Le Moulin à parole. Enquête sur la notion de parole dans la philosophie de l’IA

Le 13 décembre 2025 à 14h, Éloïse Boisseau, doctorante au CGGG, soutiendra sa thèse de doctorat intitulée « Le Moulin à parole. Enquête sur la notion de parole dans la philosophie de l’IA ».

Lieu de la soutenance :

UFR ALLSH – 29 avenue Robert Schuman – 13621 Aix-en-Provence cedex 1 – Pôle Multimédia – Salle de Colloque 2.

Le jury se compose de :

- M. Daniel Andler. Professeur émérite, Sorbonne Université.
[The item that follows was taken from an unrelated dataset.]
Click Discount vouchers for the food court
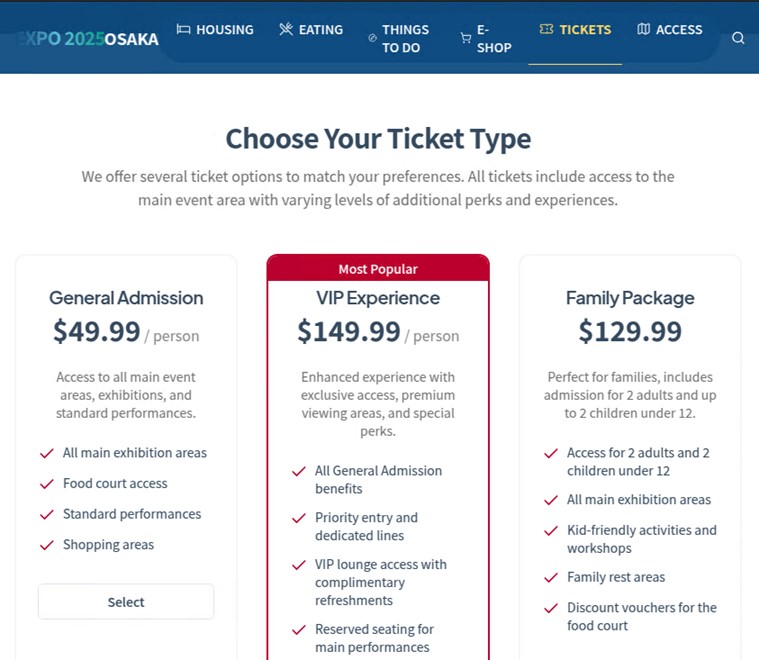 pos(641,616)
Académie des sciences morales et politiques. 
- M. Jean-Philippe Narboux. Professeur des universités, Université de Strasbourg. CrePhAC (UR 2326).
- Mme Juliet Floyd. Professor, Boston University. Center for the Humanities.
- Mme Élise Marrou. Maîtresse de conférences, Sorbonne Université. Métaphysique, histoires, transformations, actualités (UR 3552).
- M. Jérôme Dokic. Directeur d'études, École des hautes études en sciences sociales. Institut Jean Nicod.
- M. Michel Le Du. Professeur des universités, Aix-Marseille Université. Centre Gilles Gaston Granger (UMR 7304).

Résumé de la thèse :

Il y a, dans le champ de l’IA et de sa philosophie, des questions qui excitent l’imagination et stimulent la fibre spéculative des chercheurs qui les fréquentent : un ordinateur peut-il penser ? Pourrions-nous construire un automate conscient ? Faudrait-il se soucier du bien-être des robots ? Assistons-nous à une explosion de l’intelligence des machines ? etc. Curieusement, il y a en contraste certaines questions qui ne sont que rarement soulevées, mais qui s’avèrent pourtant décisives pour pouvoir aborder sereinement les premières. C’est une de ces questions délaissées que je me propose d’examiner ici. Celle-ci est en apparence toute simple mais (c’est du moins ce que je souhaite montrer) se révèle extraordinairement instructive : une machine peut-elle parler ? Autrement dit, peut-il ou pourrait-il y avoir de la « parole artificielle » ? La possibilité radicale évaluée est ainsi celle de machines qui seraient réellement « parlantes » (i.e. des machines qui assertent, interrogent, ordonnent, questionnent, conseillent, jugent, promettent, etc.).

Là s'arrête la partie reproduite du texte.